WORK TASK>
I need the lines below from the one with "Liên Hệ (1273, 91)" down to the one with "SIGRed: a 17-year-old" reproduced exactly, both ends included, and nothing else.

[Saved data entries]
——

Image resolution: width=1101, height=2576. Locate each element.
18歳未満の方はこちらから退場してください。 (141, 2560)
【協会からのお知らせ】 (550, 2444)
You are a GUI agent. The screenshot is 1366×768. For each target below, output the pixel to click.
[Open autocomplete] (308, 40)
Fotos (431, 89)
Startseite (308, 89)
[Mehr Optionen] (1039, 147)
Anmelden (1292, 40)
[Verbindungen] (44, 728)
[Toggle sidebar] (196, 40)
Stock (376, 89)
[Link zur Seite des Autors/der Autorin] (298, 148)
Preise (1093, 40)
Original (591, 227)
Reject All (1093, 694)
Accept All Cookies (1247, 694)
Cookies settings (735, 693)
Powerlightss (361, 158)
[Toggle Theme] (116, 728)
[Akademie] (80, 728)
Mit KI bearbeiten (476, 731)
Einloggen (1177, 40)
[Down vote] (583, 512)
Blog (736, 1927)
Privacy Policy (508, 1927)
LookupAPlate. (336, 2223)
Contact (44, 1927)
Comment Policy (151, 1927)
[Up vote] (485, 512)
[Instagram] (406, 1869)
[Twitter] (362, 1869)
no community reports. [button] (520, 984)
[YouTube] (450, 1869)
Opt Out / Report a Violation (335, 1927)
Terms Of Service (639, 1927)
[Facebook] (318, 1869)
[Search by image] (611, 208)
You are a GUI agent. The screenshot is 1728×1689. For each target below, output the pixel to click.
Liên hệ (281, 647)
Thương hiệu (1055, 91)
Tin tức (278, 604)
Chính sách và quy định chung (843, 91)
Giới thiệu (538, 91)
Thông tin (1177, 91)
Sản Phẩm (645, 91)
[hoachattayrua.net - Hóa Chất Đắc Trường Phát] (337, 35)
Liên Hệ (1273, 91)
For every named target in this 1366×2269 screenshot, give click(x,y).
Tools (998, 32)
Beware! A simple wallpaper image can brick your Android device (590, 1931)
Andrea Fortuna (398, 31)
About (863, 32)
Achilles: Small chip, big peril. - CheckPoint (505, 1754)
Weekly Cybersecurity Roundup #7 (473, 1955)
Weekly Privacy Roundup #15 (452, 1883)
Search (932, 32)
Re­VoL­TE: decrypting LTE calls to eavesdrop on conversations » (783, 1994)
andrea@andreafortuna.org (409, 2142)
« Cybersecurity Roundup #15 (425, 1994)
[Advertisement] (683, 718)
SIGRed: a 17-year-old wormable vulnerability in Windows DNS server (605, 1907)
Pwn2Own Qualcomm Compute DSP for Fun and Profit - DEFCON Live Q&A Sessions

——

EXPECTED ANSWER>
Liên Hệ (1273, 91)
For every named target in this 1366×2269 screenshot, give click(x,y).
Tools (998, 32)
Beware! A simple wallpaper image can brick your Android device (590, 1931)
Andrea Fortuna (398, 31)
About (863, 32)
Achilles: Small chip, big peril. - CheckPoint (505, 1754)
Weekly Cybersecurity Roundup #7 (473, 1955)
Weekly Privacy Roundup #15 (452, 1883)
Search (932, 32)
Re­VoL­TE: decrypting LTE calls to eavesdrop on conversations » (783, 1994)
andrea@andreafortuna.org (409, 2142)
« Cybersecurity Roundup #15 (425, 1994)
[Advertisement] (683, 718)
SIGRed: a 17-year-old wormable vulnerability in Windows DNS server (605, 1907)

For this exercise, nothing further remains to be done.